**WORK REQUEST**
Using the records beneath, say how many lines contain the word "computer", without comment.
___ SOURCE DATA
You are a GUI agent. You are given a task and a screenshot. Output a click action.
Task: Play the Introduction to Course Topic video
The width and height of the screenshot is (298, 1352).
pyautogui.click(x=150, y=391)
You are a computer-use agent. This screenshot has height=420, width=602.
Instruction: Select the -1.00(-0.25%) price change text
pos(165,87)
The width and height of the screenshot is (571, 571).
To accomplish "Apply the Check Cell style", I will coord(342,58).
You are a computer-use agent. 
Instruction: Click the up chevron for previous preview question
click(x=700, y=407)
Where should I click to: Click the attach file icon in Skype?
______
___ SOURCE DATA
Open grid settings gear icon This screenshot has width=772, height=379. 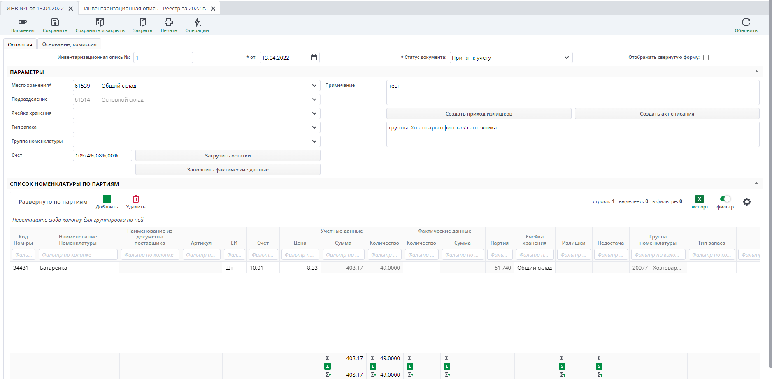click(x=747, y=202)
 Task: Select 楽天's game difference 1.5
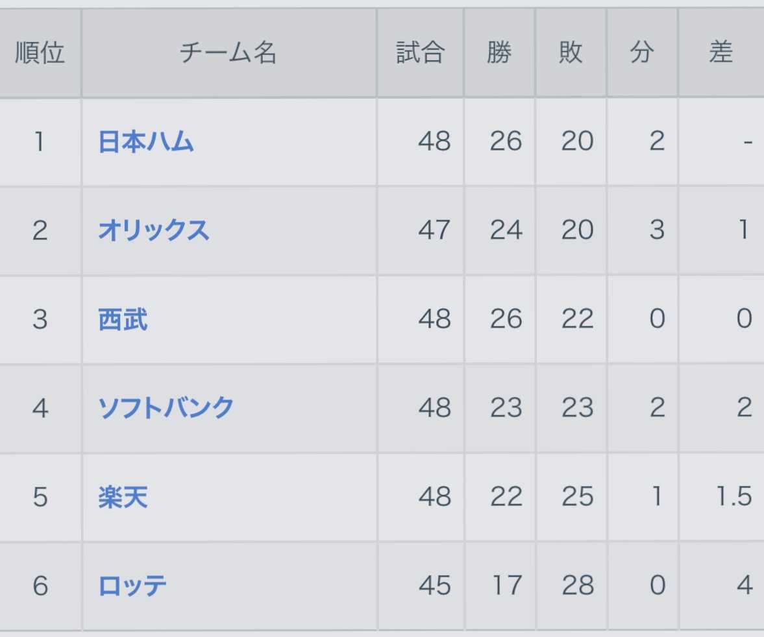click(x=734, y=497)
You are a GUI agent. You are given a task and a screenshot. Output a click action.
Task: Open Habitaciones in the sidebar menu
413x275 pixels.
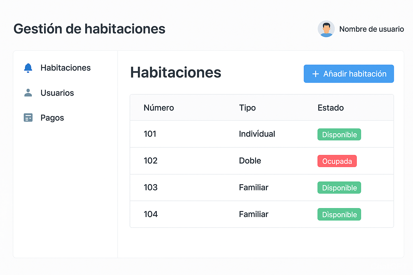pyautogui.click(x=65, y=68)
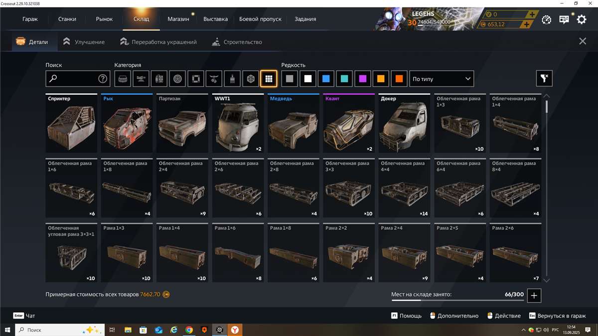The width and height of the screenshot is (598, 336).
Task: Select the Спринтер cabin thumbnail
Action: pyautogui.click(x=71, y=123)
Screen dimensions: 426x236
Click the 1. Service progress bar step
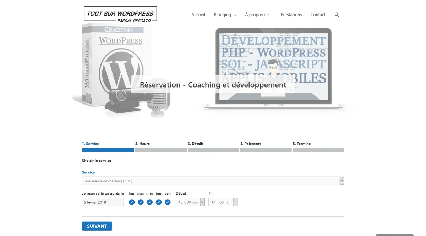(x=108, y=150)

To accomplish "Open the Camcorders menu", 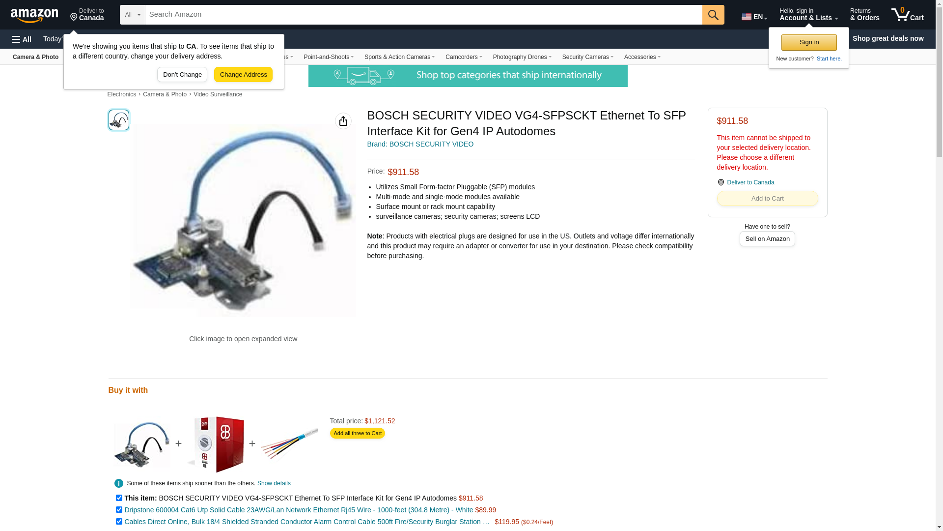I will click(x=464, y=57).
______
**ANSWER FOR THE TASK**
2